SUPPLIED INFORMATION: Begin
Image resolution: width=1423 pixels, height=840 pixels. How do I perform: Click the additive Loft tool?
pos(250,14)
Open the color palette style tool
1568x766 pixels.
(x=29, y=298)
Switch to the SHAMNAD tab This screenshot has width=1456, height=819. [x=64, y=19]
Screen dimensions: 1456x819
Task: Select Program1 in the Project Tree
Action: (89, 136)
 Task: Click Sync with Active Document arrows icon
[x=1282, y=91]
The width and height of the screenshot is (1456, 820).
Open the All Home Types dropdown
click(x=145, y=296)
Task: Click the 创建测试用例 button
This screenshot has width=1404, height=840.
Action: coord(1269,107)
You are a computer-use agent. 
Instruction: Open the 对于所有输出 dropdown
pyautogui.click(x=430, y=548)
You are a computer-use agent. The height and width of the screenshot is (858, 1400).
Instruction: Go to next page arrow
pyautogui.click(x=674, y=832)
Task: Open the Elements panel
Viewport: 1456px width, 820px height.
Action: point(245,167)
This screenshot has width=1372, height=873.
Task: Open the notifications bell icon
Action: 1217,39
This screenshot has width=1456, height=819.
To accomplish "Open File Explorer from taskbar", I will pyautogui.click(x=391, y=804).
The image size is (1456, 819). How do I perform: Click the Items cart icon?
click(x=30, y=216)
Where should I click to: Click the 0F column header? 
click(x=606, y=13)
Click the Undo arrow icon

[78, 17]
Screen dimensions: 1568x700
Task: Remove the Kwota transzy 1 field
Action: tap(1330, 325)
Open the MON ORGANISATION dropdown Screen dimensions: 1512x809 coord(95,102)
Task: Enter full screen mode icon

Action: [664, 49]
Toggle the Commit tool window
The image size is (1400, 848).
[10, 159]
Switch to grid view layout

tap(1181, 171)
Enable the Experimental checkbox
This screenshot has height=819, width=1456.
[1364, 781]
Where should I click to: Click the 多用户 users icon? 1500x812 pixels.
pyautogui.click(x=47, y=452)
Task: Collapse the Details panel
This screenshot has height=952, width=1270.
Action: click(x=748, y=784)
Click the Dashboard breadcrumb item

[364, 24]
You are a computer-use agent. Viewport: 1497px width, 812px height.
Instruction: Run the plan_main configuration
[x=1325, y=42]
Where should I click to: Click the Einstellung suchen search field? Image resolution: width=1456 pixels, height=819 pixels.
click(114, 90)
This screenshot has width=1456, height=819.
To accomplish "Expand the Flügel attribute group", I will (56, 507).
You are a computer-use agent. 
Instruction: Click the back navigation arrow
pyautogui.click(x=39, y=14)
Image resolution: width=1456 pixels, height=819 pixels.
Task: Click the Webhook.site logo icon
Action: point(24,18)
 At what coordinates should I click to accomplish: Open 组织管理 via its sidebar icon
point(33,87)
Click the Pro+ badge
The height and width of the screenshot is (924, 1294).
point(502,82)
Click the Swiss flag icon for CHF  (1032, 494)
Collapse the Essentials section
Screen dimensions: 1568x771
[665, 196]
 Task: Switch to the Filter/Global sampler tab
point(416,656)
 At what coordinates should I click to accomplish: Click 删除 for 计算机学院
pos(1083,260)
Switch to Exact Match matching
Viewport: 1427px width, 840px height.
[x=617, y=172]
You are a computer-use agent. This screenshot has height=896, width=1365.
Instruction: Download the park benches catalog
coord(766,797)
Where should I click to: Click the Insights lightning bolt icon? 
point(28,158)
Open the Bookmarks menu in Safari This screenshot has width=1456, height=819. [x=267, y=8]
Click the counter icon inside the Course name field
SUPPLIED INFORMATION: End
WHAT TO DO — Please return the lines above that run from the line containing "You are a computer-use agent. Viewport: 1497px" to the line containing "You are a computer-use agent. This", inclusive, exactly and with no other lines.

SOLVED PROBLEM —
You are a computer-use agent. Viewport: 1497px width, 812px height.
Instruction: Run the plan_main configuration
[x=1325, y=42]
Where should I click to: Click the Einstellung suchen search field? Image resolution: width=1456 pixels, height=819 pixels.
click(114, 90)
This screenshot has width=1456, height=819.
To accomplish "Expand the Flügel attribute group", I will (56, 507).
You are a computer-use agent. 
Instruction: Click the back navigation arrow
pyautogui.click(x=39, y=14)
Image resolution: width=1456 pixels, height=819 pixels.
Task: Click the Webhook.site logo icon
Action: point(24,18)
 At what coordinates should I click to accomplish: Open 组织管理 via its sidebar icon
point(33,87)
Click the Pro+ badge
The height and width of the screenshot is (924, 1294).
point(502,82)
Click the Swiss flag icon for CHF  (1032, 494)
Collapse the Essentials section
Screen dimensions: 1568x771
[665, 196]
 Task: Switch to the Filter/Global sampler tab
point(416,656)
 At what coordinates should I click to accomplish: Click 删除 for 计算机学院
pos(1083,260)
Switch to Exact Match matching
Viewport: 1427px width, 840px height.
[x=617, y=172]
You are a computer-use agent. This screenshot has height=896, width=1365.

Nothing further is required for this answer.